Exercise 2.5Z: Compression Factor vs. Residual Redundancy

Data length $L(N)$ after LZW coding for $\rm BQ1$ and $\rm BQ2$

As in Exercise 2.5 we consider data compression using the Lempel–Ziv–Welch–algorithm. Here holds:

Let the input sequence have length $N$.
The length of the LZW coder output is $L$.

The graph shows for two different binary sources $\rm BQ1$ and $\rm BQ2$ the relationship between the sequence lengths $N$ and $L$, represented by the function $L(N)$.

The two message sources have the same statistical properties as in Exercise 2.5:

$\rm BQ1$ is redundant due to unequal symbol probabilities $(p_{\rm A} = 0.89$ and $p_{\rm B} = 0.11)$ . There are no ties between the individual symbols. The entropy is $H = 0.5$ bit/source symbol.
$\rm BQ2$ is redundancy-free and thus has entropy $H = 1$ bit/source symbol.
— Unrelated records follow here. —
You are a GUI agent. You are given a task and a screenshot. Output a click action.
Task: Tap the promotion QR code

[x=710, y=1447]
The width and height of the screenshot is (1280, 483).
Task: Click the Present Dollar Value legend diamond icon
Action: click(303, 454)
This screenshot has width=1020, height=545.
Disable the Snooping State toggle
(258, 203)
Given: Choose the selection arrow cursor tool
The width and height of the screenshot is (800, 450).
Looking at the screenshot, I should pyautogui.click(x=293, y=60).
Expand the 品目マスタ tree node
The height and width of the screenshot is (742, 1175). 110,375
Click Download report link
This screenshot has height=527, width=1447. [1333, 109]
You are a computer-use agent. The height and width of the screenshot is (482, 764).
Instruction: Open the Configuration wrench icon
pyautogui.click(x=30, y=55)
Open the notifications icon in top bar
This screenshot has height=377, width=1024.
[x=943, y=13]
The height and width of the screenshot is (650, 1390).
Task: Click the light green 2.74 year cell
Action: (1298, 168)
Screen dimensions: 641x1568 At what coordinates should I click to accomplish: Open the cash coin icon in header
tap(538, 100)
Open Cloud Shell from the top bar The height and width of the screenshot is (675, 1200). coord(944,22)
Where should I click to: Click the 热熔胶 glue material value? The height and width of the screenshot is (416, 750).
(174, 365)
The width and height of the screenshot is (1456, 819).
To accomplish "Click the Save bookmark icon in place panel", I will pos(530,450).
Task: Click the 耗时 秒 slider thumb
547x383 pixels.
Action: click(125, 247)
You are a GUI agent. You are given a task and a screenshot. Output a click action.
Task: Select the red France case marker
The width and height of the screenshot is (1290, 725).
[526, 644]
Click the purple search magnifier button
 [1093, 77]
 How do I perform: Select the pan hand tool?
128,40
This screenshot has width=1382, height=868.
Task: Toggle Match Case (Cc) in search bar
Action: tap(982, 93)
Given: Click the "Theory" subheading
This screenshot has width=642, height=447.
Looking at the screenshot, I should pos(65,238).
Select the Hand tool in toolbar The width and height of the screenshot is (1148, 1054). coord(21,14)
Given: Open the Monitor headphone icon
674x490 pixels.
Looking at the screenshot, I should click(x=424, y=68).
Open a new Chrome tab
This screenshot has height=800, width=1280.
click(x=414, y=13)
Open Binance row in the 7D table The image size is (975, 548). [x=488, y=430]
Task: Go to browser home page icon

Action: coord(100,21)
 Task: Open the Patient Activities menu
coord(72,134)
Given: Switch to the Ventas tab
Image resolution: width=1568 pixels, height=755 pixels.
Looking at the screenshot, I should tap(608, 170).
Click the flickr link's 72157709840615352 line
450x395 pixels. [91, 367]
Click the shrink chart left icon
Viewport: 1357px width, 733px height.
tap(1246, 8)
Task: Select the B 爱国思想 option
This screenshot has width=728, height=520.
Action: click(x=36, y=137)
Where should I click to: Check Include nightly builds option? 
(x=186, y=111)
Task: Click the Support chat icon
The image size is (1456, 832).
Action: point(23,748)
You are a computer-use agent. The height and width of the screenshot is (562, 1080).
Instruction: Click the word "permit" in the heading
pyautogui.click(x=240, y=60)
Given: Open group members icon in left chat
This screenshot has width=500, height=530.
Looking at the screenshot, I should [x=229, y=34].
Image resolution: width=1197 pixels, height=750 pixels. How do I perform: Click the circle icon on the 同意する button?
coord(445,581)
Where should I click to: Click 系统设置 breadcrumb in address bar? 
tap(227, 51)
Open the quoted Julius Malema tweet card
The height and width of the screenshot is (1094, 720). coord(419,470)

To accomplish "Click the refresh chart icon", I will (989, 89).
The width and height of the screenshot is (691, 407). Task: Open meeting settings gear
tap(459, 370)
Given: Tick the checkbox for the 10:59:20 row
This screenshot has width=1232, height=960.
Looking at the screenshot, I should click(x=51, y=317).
Furthermore, you need two definitions for the solution of this task:

Let the compression factor be by definition

$$K(N) = \frac{L(N)}{N}\hspace{0.05cm}.$$

The relative redundancy of the LZW code sequence (called residual redundancy in the following) is

$$r(N) = \frac{L(N) - N \cdot H}{L(N)}= 1 - \frac{ N \cdot H}{L(N)}\hspace{0.05cm}.$$

Hints:

The task belongs to the chapter Compression according to Lempel, Ziv and Welch.
In particular, reference is made to the pages

Residual redundancy as a measure of the efficiency of coding methods,

Efficiency of Lempel-Ziv coding and

Quantitative statements on asymptotic optimality.

Questions

$\rm BQ1$: $K(N = 10000) \ = \ $

$\rm BQ2$: $K(N = 10000) \ = \ $

$\rm BQ1$: $r(N = 10000) \ = \ $

$\ \%$

$\rm BQ2$: $r(N = 10000) \ = \ $

$\ \%$

	For both sources $K(N = 50000)$ is smaller than $K(N = 10000)$.
	For both sources $r(N = 50000)$ is smaller than $r(N = 10000)$.
	Only $\rm BQ1$ has more favourable values with $N = 50000$ .

Solution

(1) The compression factor is defined as the quotient of the lengths of the LZW output sequence $(L)$ and input sequence $(N = 10000)$:

$${\rm BQ1:}\hspace{0.3cm} K \hspace{0.2cm} = \hspace{0.2cm} \frac{6800}{10000}\hspace{0.15cm}\underline{= 0.680}\hspace{0.05cm},$$

$$ {\rm BQ2:}\hspace{0.3cm} K \hspace{0.2cm} = \hspace{0.2cm} \frac{12330}{10000}\hspace{0.15cm}\underline{= 1.233}\hspace{0.05cm}. $$

Of course, the LZW coding only makes sense with the redundant binary source $\rm BQ1$ . Here the amount of data can be reduced by $32\%$ .
With the redundancy-free binary source $\rm BQ2$ , on the other hand, the LZW coding leads to a $23.3\%$ larger data quantity.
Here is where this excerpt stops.